Items from a data source:
↓
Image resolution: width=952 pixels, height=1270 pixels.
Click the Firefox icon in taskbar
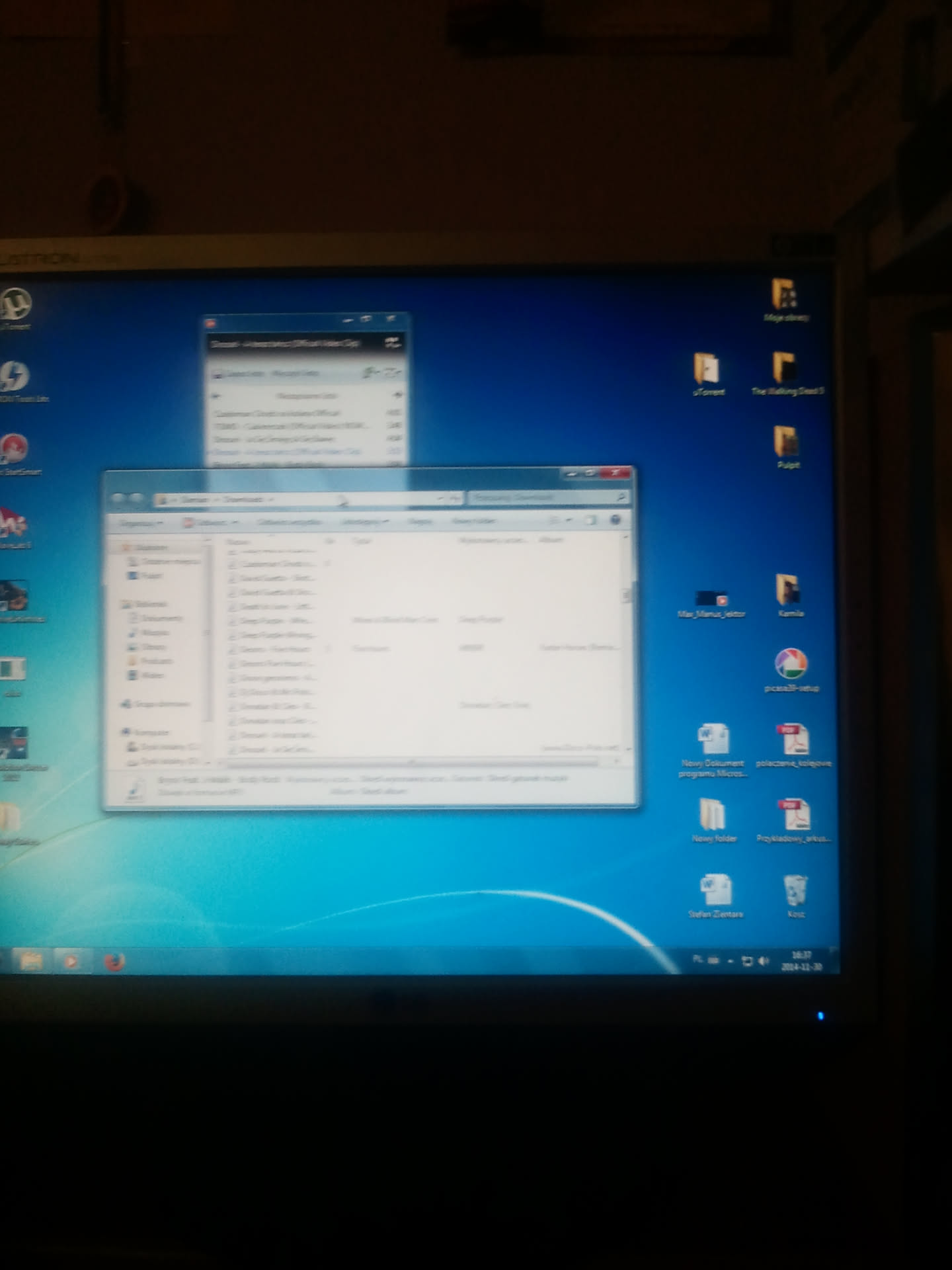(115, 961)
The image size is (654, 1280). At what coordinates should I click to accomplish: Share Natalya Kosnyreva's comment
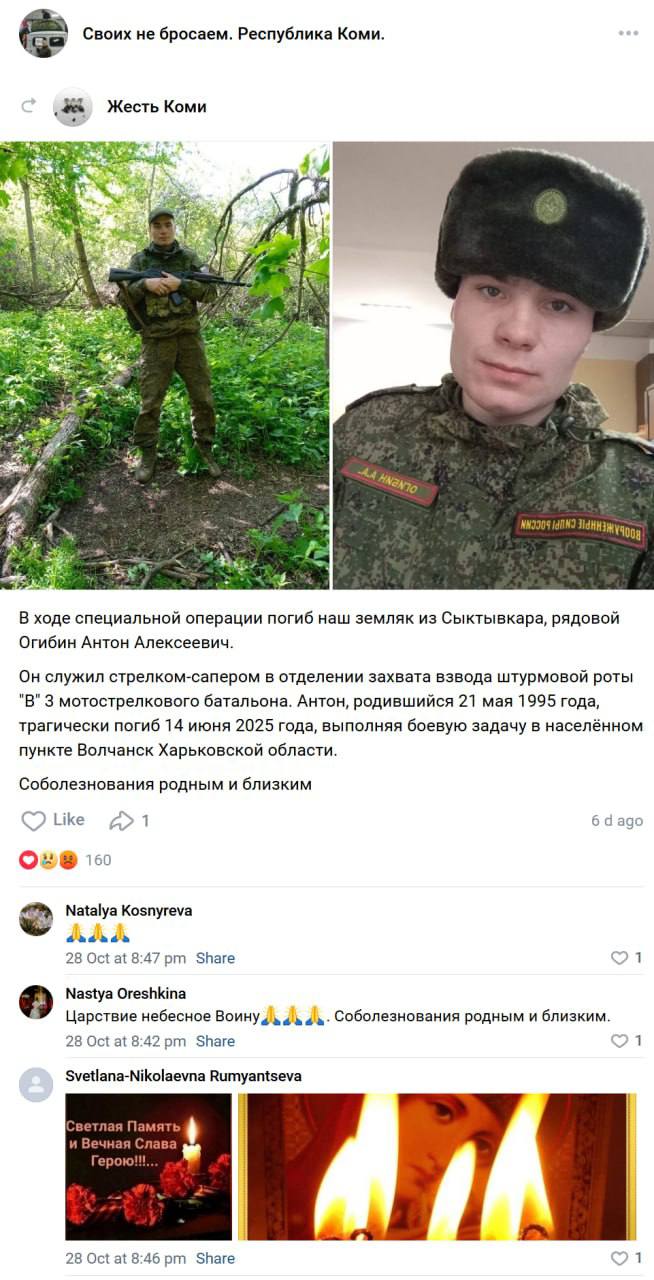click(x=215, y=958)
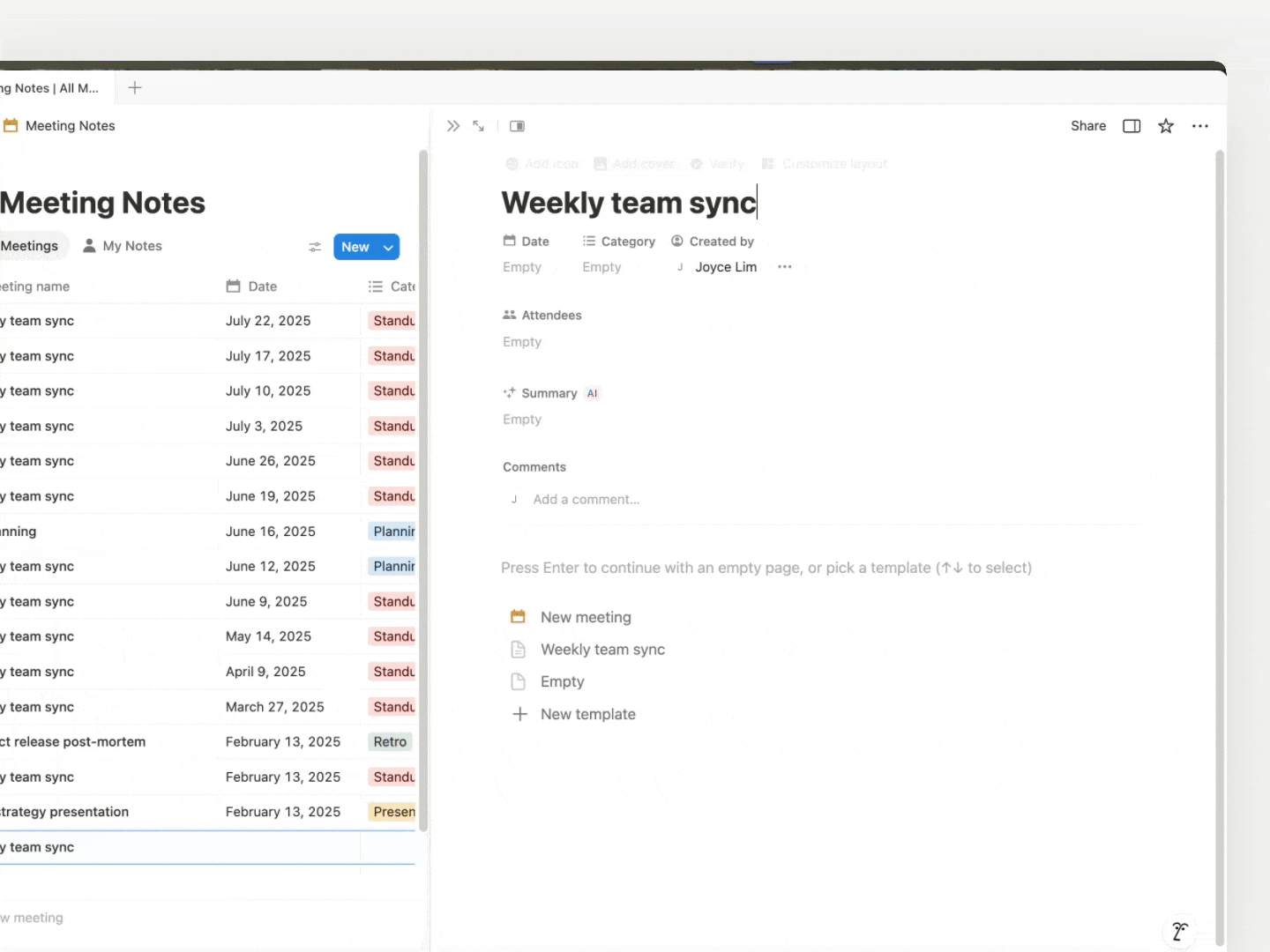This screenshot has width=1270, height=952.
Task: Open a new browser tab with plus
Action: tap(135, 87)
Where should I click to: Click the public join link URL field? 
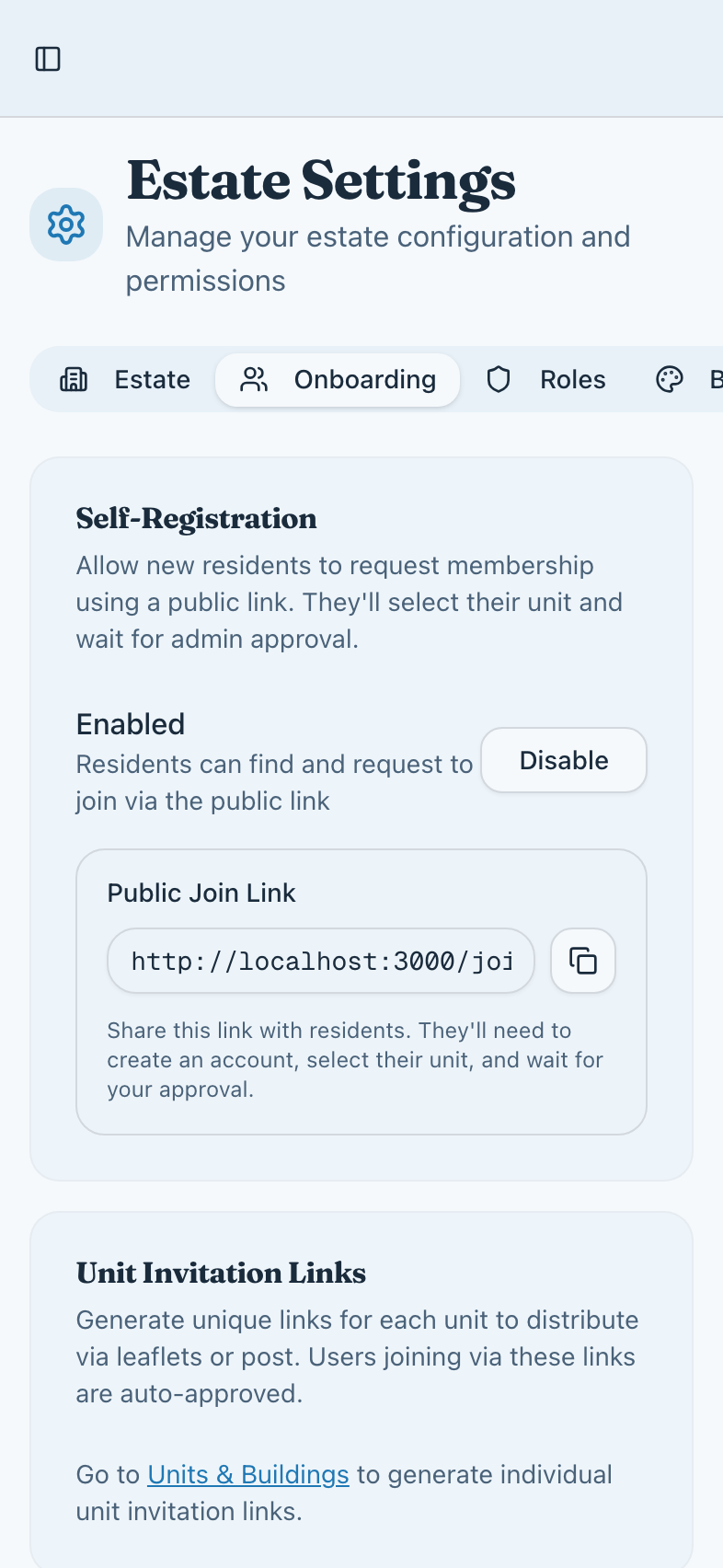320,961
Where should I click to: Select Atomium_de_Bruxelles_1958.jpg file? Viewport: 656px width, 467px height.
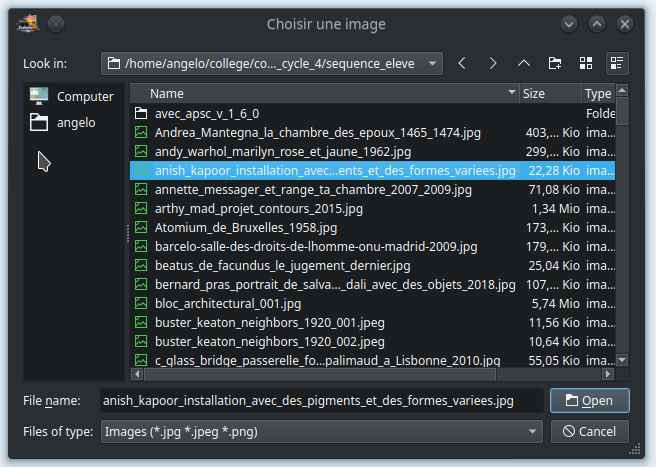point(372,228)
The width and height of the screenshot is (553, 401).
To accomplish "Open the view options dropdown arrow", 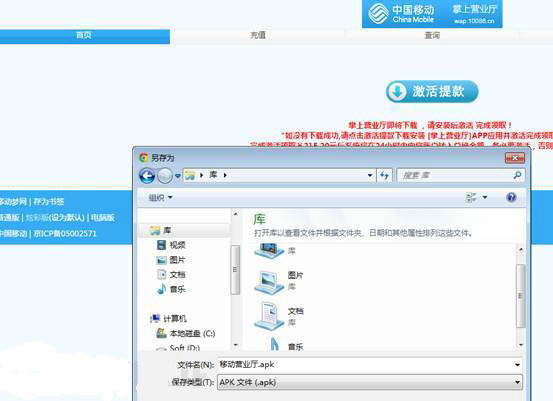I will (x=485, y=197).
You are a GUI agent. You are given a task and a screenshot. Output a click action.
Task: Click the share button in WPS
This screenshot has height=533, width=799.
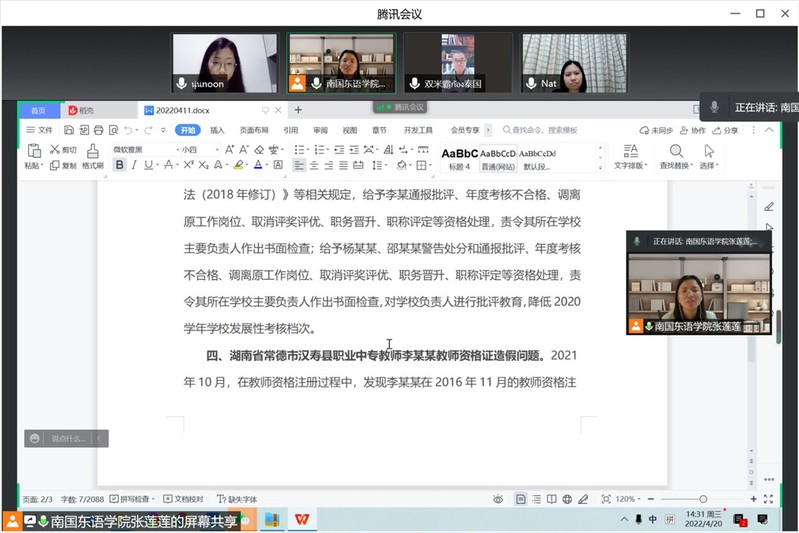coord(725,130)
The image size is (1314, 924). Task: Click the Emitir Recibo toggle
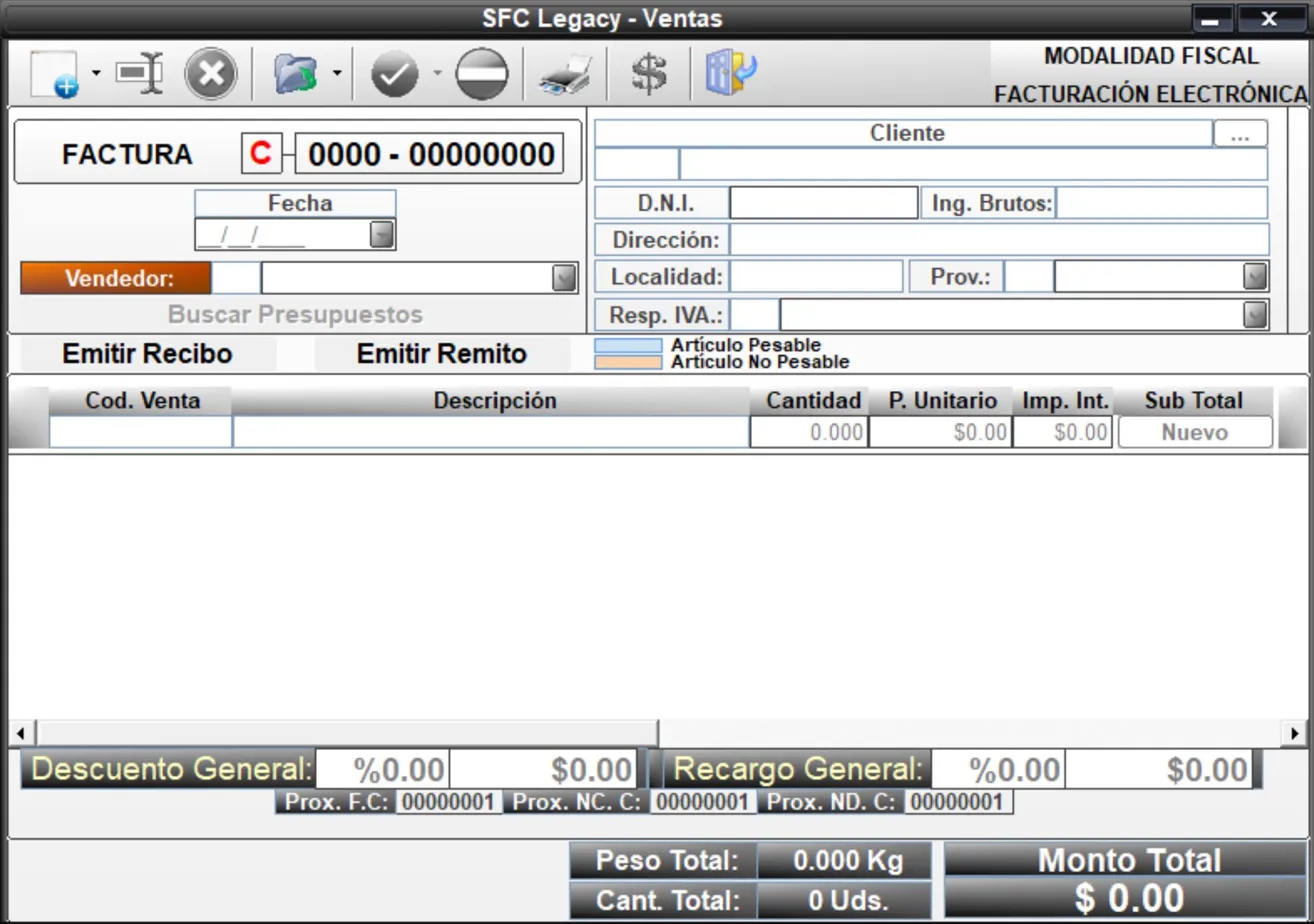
↑
TASK DIRECTIONS — When you reach the line containing "This screenshot has height=533, width=799." in the entries above, please retype it and each line after it through the last one, exactly, without the pictures.

RESPONSE TO THIS EXERCISE —
This screenshot has height=533, width=799.
coord(725,130)
The image size is (1314, 924). Task: Click the Emitir Recibo toggle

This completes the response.